Describing Delhi as a “desert city inside a bowl” on the vast Indo-Gangetic Plain, she writes: “The Aravali mountain range lies to the southwest of the city, gaining stature as it breaks away from the Ridge, a monkey-filled forested area in North Delhi where people stroll in the mornings and evenings, sticks in hand. With the Ridge and the city’s many parks and green spaces, Delhi can feel both lush and dry depending on the season and where you are in the city. Delhi has the largest square acreage of any city in India, incorporating villages and wildlife, as well as diverse sensibilities, from rural mind-sets to middle-class aspirations and globalised consumerism. The metro joins and cuts across these spaces.”
Then, the metro “makes a private relationship public, as public transport is also a moving picture of social relationships, sometimes laid bare. In this case, where Metro and digital platforms intersect, there is a capacity of the metro as a public space to spark debate on issues that on the surface have nothing to do with the transport. Yet two mobilities, two kinds of movement are for an instant juxtaposed and captured on film. And with it, the great anxiety that exists about who is moving up in the world and who is staying in place”, Sadana writes.

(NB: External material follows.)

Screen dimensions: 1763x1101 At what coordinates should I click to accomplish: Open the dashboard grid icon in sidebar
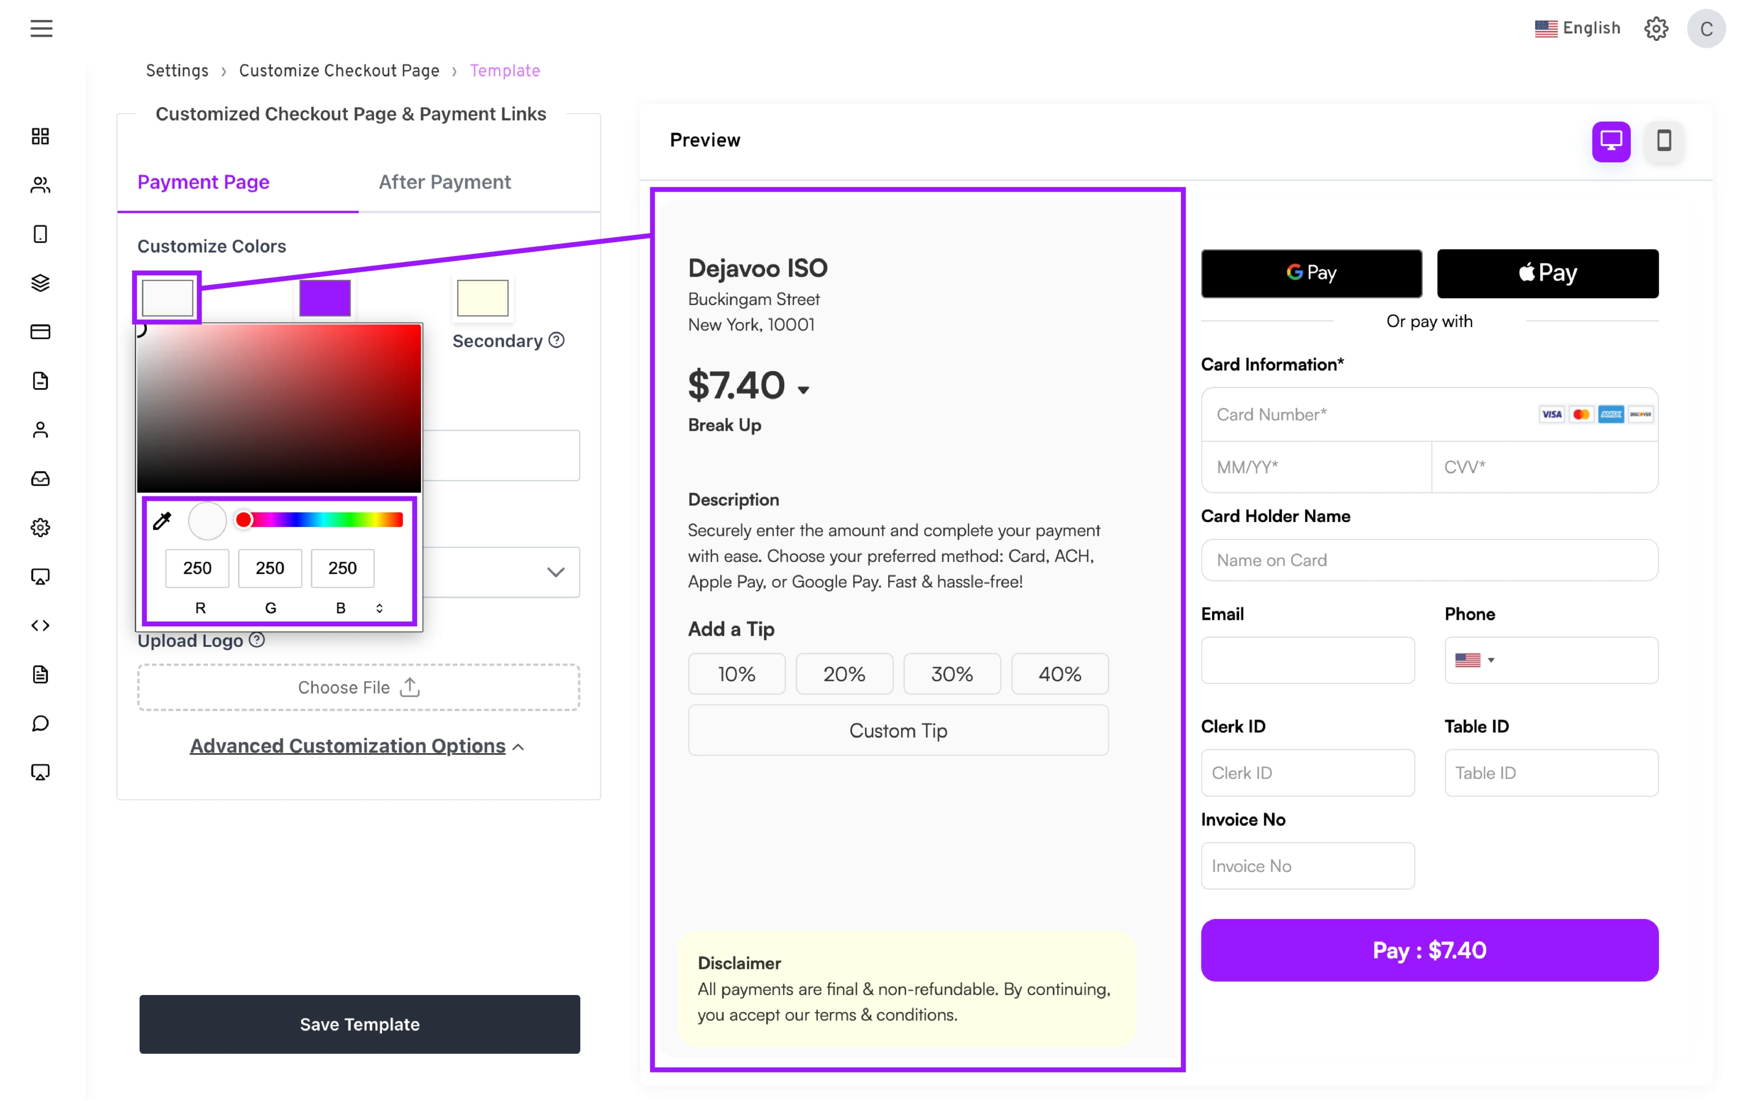[x=41, y=136]
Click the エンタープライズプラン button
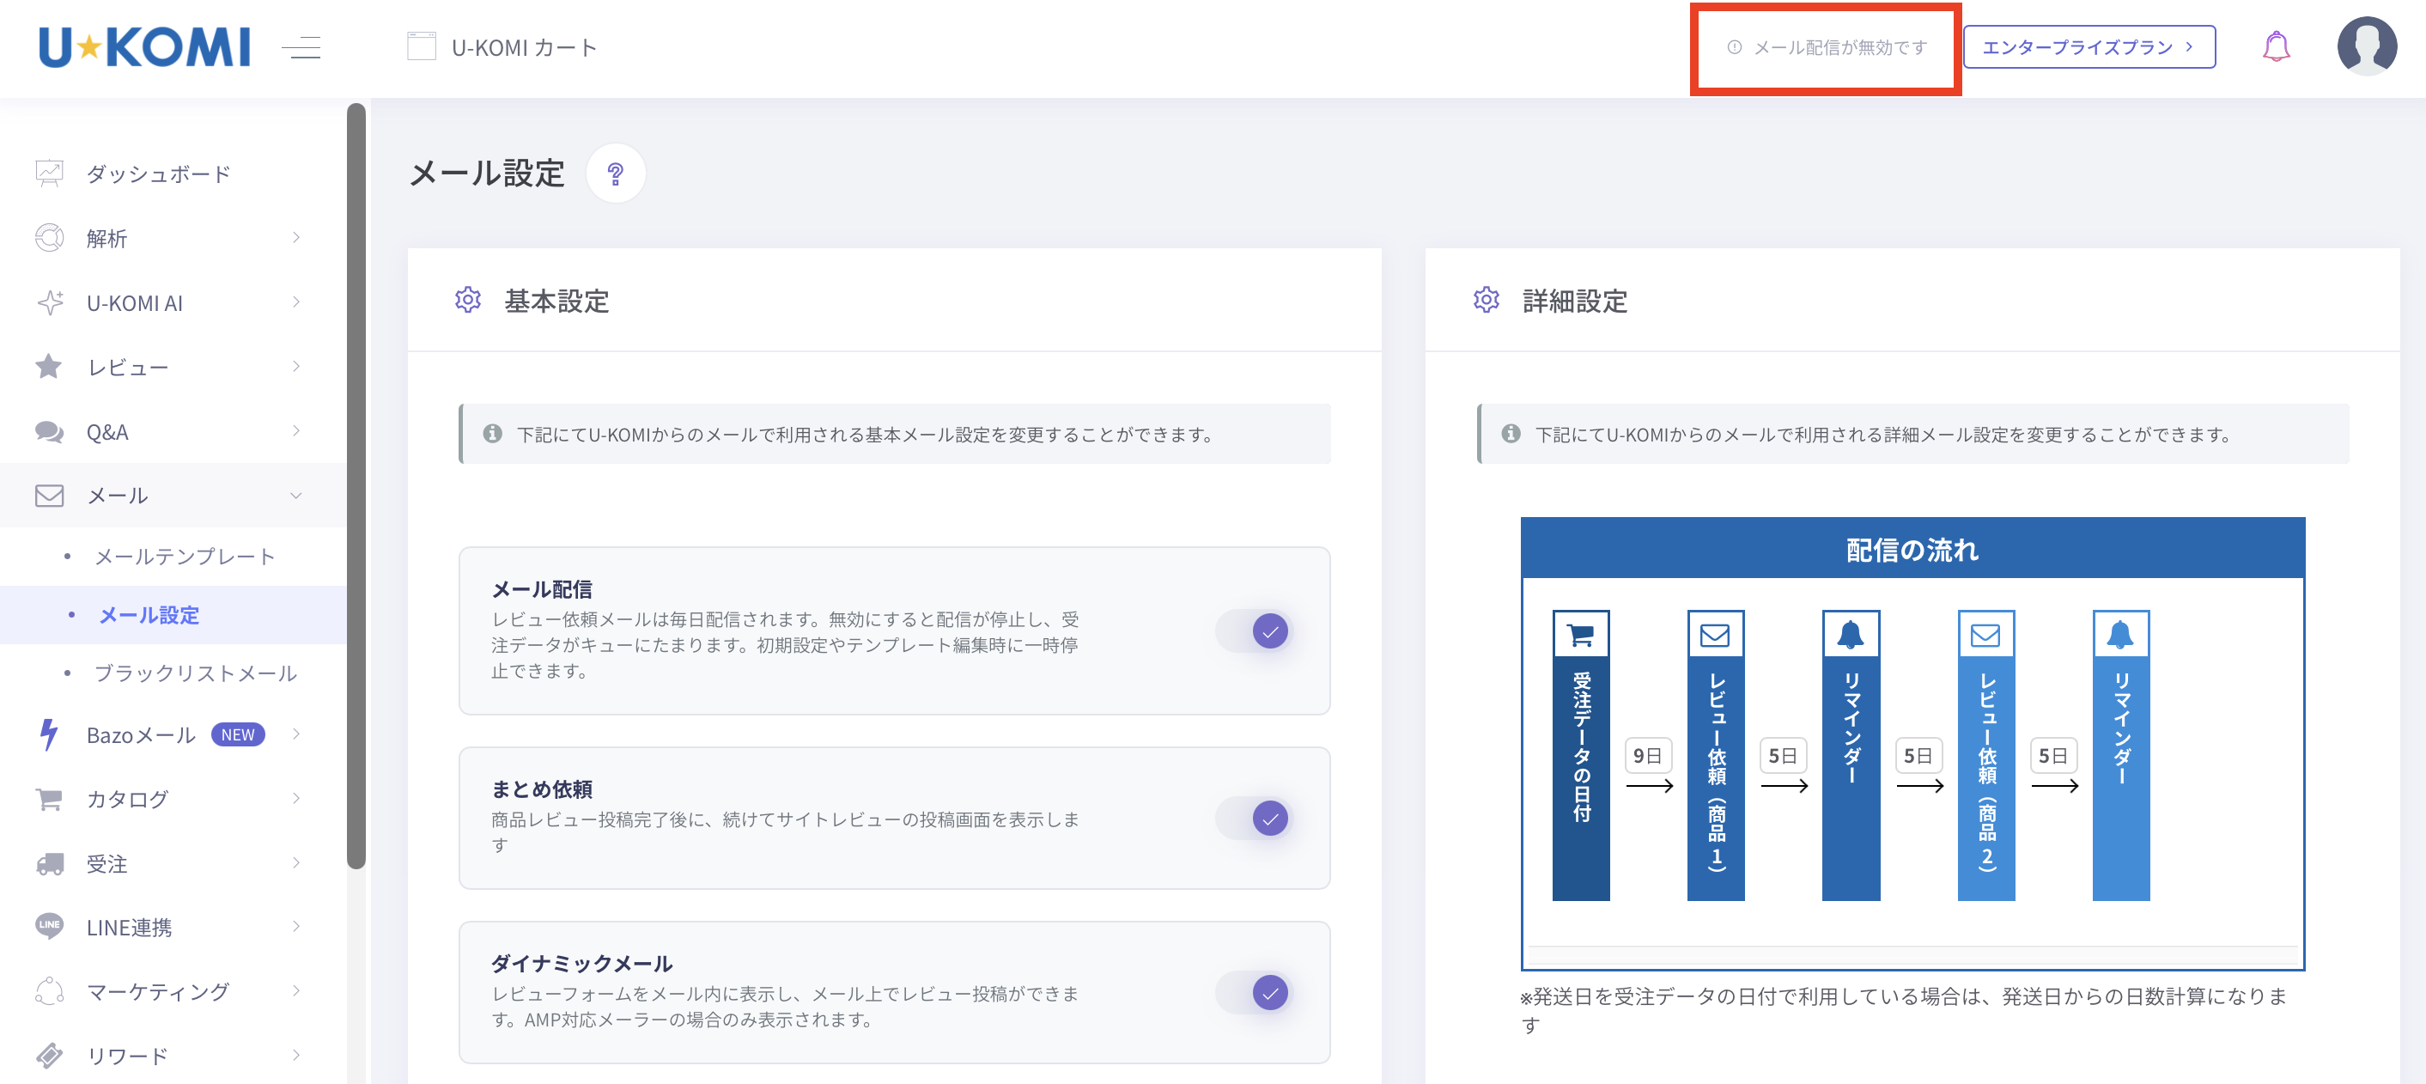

What unfolds in the space of the metro “is not just a blurring of the static and kinetic, but a relationship between them, a meeting of multiple mobilities” and yet not quite a “cultural” experience in the way some streets and bazaars are.
“There are more things that you cannot do (spit, smoke, eat) than you can do. And there are those things you are told not to do (stop the door with your hand, take photographs, befriend strangers) than you do. It is a public space and yet still a space apart,” Sadana points out.
The 264-page book comprises 75 short stories or “scenes” so that “readers can read (it) in little bits, scene-by-scene”, Sadana said during the interview.
“The form of the book mimics the stops and starts of the metro itself. My point is to relay the brevity and quickness of metro rides alongside the heaviness and depth of such a transport infrastructure. So, in a way, readers will experience the book as people in Delhi experience the metro,” Sadana concluded.